Nemiroff finances music and film festivals, exhibitions, sporting events.

In 2005, Nemiroff became an international sponsor of Eurovision. The following year it funded the Nemiroff Yalta Rally European Cup.

In 2009, the company launched the Green Planet project to implement electronic document management and resource saving measures, which saved more than 7 tons of paper per year. The same year, the brand became a partner of the Ukrainian Pavilion at the 53rd Venice Biennale.

In total, during 2010-2011, the company spent ₴19 million to finance social projects.

In 2021, Nemiroff converted almost all personnel, accountancy, and reporting documents to electronic form, including contracts with partners.

In the Nemiroff The Originals line, the brand started using a completely new type of eco-caps. They were developed specifically for a Ukrainian company without the use of polycarbonate and bisphenol-A, which is now forbidden in many countries. Nemiroff was one of the first in the world to use them.

== Awards and recognitions ==
In 2010, the Nemiroff brand with an estimate of $404 million took first place among the TOP-100 Ukrainian brands.

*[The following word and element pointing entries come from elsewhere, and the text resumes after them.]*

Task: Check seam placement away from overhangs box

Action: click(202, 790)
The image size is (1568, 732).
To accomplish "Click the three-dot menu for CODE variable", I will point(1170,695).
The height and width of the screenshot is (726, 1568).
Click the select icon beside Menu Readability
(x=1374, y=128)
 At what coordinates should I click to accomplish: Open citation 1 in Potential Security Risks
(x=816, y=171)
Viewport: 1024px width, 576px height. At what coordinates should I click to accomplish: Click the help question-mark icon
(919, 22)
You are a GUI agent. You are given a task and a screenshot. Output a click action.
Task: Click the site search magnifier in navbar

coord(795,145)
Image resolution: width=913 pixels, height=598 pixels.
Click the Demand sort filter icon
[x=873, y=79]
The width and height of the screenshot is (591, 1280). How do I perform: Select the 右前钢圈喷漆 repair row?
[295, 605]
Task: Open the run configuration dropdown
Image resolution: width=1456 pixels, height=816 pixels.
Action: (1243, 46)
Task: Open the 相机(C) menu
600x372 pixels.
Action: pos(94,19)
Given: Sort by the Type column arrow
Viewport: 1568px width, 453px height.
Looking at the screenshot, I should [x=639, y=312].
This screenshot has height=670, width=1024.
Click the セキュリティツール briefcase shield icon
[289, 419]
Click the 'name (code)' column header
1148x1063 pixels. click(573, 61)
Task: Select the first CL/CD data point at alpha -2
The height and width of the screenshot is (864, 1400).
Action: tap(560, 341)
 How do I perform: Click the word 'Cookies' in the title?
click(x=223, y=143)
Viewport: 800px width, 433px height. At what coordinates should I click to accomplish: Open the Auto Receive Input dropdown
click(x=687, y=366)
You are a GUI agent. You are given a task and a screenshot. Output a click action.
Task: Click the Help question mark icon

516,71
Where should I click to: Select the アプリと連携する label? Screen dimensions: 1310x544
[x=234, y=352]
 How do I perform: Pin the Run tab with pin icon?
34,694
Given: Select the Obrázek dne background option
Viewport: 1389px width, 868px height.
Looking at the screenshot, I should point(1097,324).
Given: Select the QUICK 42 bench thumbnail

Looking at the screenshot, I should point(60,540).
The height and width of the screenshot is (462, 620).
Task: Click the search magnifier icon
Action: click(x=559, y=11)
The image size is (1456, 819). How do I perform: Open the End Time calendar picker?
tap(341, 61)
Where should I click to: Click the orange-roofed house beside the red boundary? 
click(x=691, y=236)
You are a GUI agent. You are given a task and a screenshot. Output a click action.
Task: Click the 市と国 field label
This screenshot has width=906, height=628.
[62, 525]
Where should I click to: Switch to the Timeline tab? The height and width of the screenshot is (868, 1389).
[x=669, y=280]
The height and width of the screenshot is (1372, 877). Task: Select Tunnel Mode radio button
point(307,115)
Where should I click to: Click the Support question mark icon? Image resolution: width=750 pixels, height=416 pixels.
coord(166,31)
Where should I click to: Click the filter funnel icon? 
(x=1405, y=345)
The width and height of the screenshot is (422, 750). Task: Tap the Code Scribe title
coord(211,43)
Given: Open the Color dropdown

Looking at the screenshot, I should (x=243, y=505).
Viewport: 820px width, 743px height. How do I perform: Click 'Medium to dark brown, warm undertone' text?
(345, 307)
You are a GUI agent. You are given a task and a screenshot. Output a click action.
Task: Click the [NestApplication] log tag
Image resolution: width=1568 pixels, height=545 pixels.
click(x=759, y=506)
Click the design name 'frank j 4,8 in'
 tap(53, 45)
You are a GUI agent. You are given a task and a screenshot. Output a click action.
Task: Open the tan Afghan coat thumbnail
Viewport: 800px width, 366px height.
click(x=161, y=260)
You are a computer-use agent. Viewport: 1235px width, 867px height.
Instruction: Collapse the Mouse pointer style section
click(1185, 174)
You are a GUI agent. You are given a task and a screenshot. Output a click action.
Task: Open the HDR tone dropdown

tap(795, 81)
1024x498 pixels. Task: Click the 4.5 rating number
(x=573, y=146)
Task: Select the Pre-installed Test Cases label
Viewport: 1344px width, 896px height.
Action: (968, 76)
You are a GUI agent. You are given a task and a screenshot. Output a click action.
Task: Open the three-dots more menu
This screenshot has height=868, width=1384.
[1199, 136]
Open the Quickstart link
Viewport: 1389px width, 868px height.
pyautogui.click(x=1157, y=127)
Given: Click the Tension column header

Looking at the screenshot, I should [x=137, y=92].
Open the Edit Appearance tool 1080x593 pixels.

Between 2004 and 2020, the Nemiroff brand received more than 70 international awards, including awards from the Chicago Beverage Tasting Institute, The Vodka Masters, San Francisco World Spirits Competition, The Superior Taste Awards, International Spirits Challenge, Mixology Taste Forum, World Drinks Award, The Global Spirits Masters International Competition, Wine Enthusiast, The London Spirits Competition, The Fifty Best, and John Barleycorn.

In 2020, Nemiroff entered the ranking of the top 25 Ukrainian brands. In 2021, Nemiroff received the status "Vodka Brand Champion" and earned the title of the vodka brand №1 in the world by the leading industry media The Spirits Business. As of 2021, Nemiroff is listed as #1 in the world’s TOP fastest-growing spirits brands. That year, Nemiroff The Inked Collection Burning Pear was recognized as The World’s Best Vodka at The Spirits Masters competition and received the "Taste Master" medal.

In 2024, Nemiroff was named Vodka Brand Champion 2024 at The Spirits Masters competition.